--- Start Document segment ---

Saturday, September 26, 2009

I'm in Rochester!


Pattern for the sign of Luvaboos luvaboos.com

This weekend I am in Rochester working on the store.  A lot of progress is happening and even though there have been days of spinning my wheels in a non productive way, things are looking up.  All I know is that if I ever move out of Whitesboro NY I am moving where there is a Kinkos.  After a week of trying to get an enlargement of Heather's Logo  to use as a pattern that didn't cost my firstborn grandchild, we were able to get one done in about 10 minutes at Kinkos.

Last week I did the mosaic that is on the front of the building.  Heather wanted an organic metro look.
Here it is in progress.  I used glass tile, stained glass, mirror, small pieces of copper, green marble, metal tiles, glass gems,  many cut to different sizes by me assistant Crystal.
Last weekend my son, Steve and his wife, Heather, Crystal, my assistant and friend, went there to install the mosaic and work inside the store.  Steve and Heather did some building in the windows and installed flooring in the windows as well as other carpentry work.  My son-in-law worked on repairing the tin ceiling and my daughter Heather (it is confusing; 2 Heathers)  took care of the grandsons, worked on her inventory and brought us 'Sticky Lips', which is amazing barbecue.   I took this picture at night in the rain.  Tomorrow I want to get a better picture, but I wanted you to see the copper trim we found under the old chipped paint.  Another hidden treasure.

Inside, the ceiling is done.  Topher, (my son-in-law) sprayed it after cleaning it (with help from my husband) with primer, rust blocking primer, and glossy white paint.  I rarely recommend white ceilings, but this ceiling with all its beautiful detail, screamed white to me.  White-white, which in my opinion is Behr ultra pure white, the whitest paint in a can that I know.  They also sprayed the brass chandeliers.

--- End Document segment ---
--- Start Recorded data ---

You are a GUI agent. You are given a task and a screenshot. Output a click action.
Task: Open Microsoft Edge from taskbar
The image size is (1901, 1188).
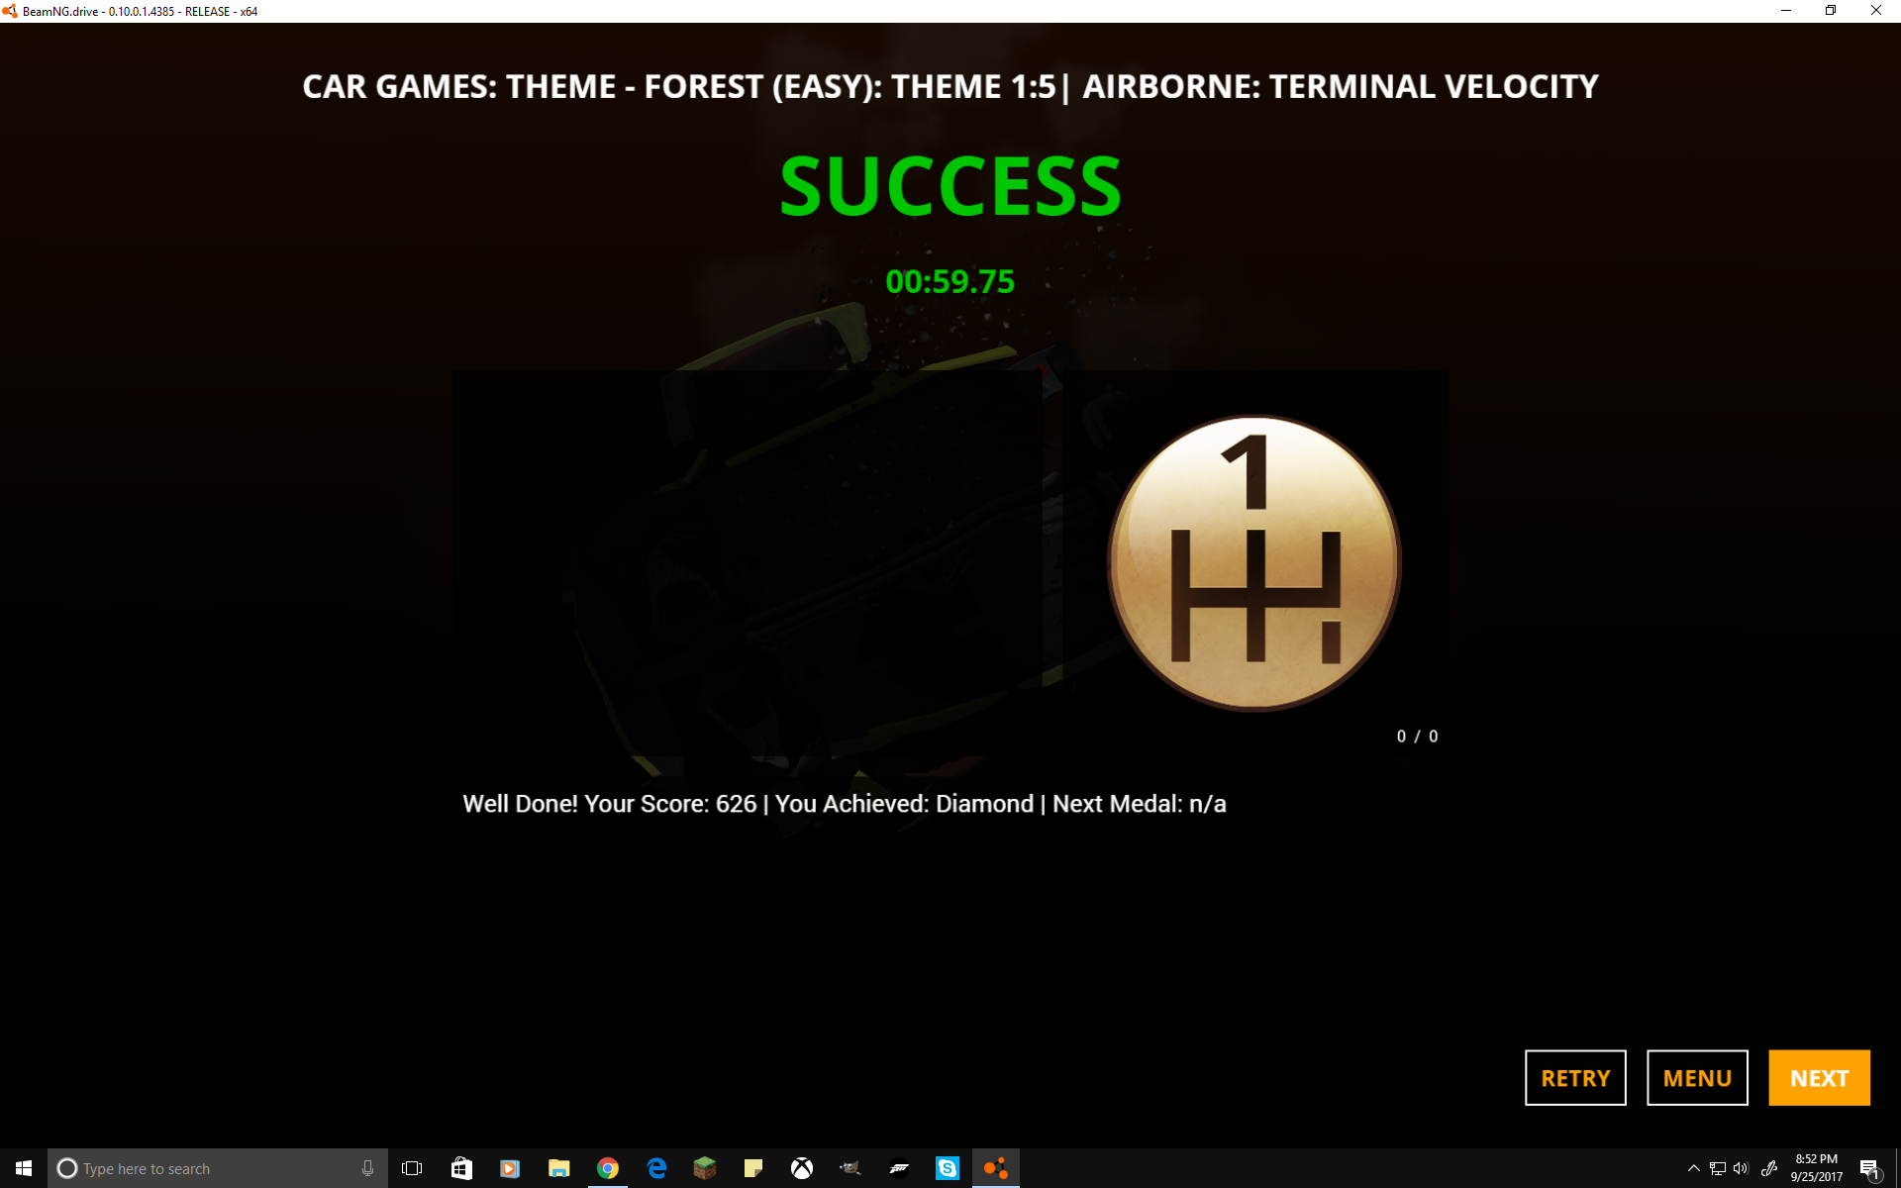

--- End Recorded data ---

_Written exercise_: Copy the passage of the Rochester store post above word for word, from "Here it is in" up to and including "Another hidden treasure.".

_Result_:
Here it is in progress.  I used glass tile, stained glass, mirror, small pieces of copper, green marble, metal tiles, glass gems,  many cut to different sizes by me assistant Crystal.
Last weekend my son, Steve and his wife, Heather, Crystal, my assistant and friend, went there to install the mosaic and work inside the store.  Steve and Heather did some building in the windows and installed flooring in the windows as well as other carpentry work.  My son-in-law worked on repairing the tin ceiling and my daughter Heather (it is confusing; 2 Heathers)  took care of the grandsons, worked on her inventory and brought us 'Sticky Lips', which is amazing barbecue.   I took this picture at night in the rain.  Tomorrow I want to get a better picture, but I wanted you to see the copper trim we found under the old chipped paint.  Another hidden treasure.